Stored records

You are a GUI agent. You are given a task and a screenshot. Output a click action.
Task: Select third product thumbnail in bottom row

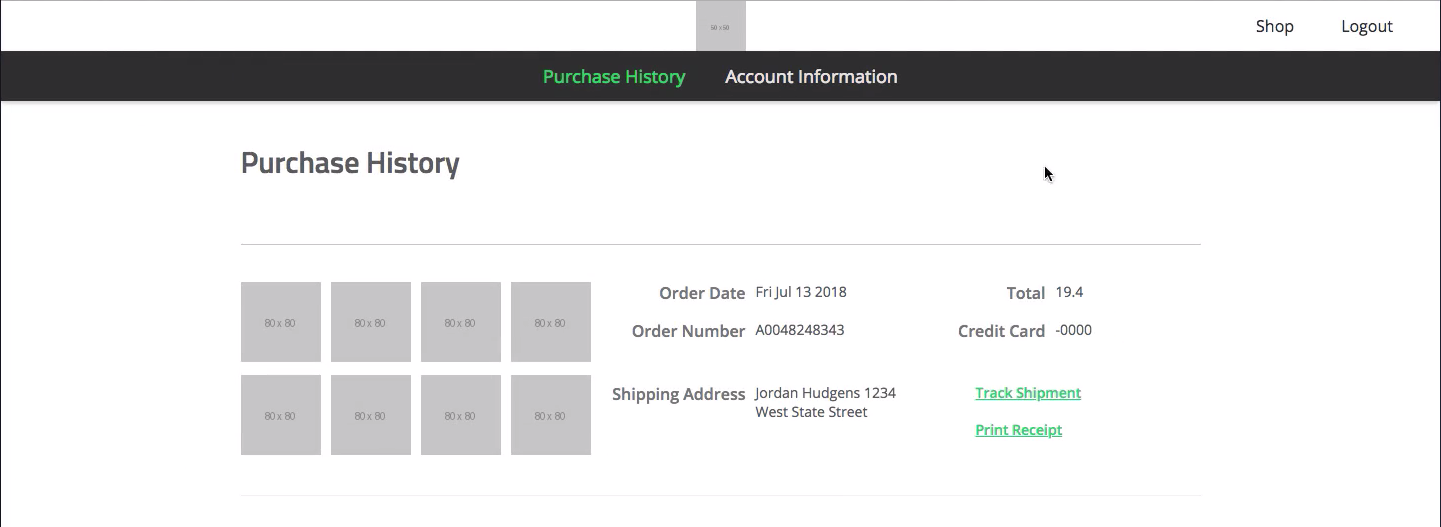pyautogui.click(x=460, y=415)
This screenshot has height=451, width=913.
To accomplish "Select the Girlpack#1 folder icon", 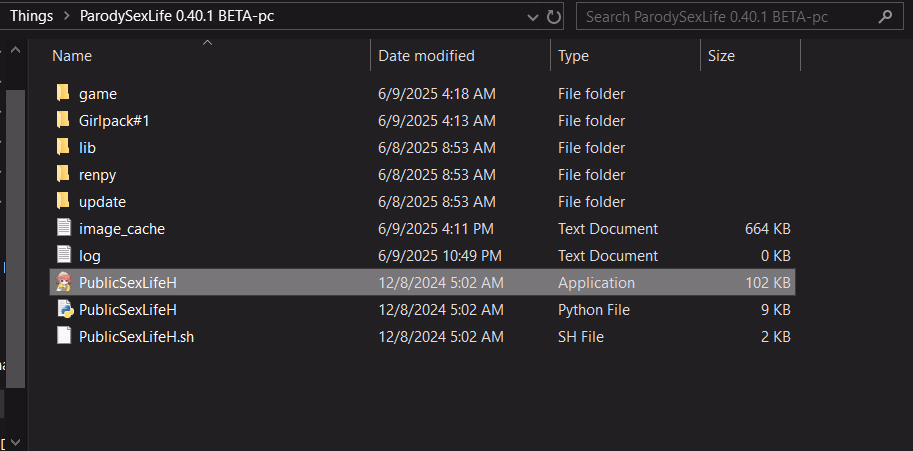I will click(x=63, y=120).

Exercise objective
Search the entries for "screenshot" and show every line that has it.

Expected answer
You are a GUI agent. You are given a task and a screenshot. Output a click action.
This screenshot has height=451, width=913.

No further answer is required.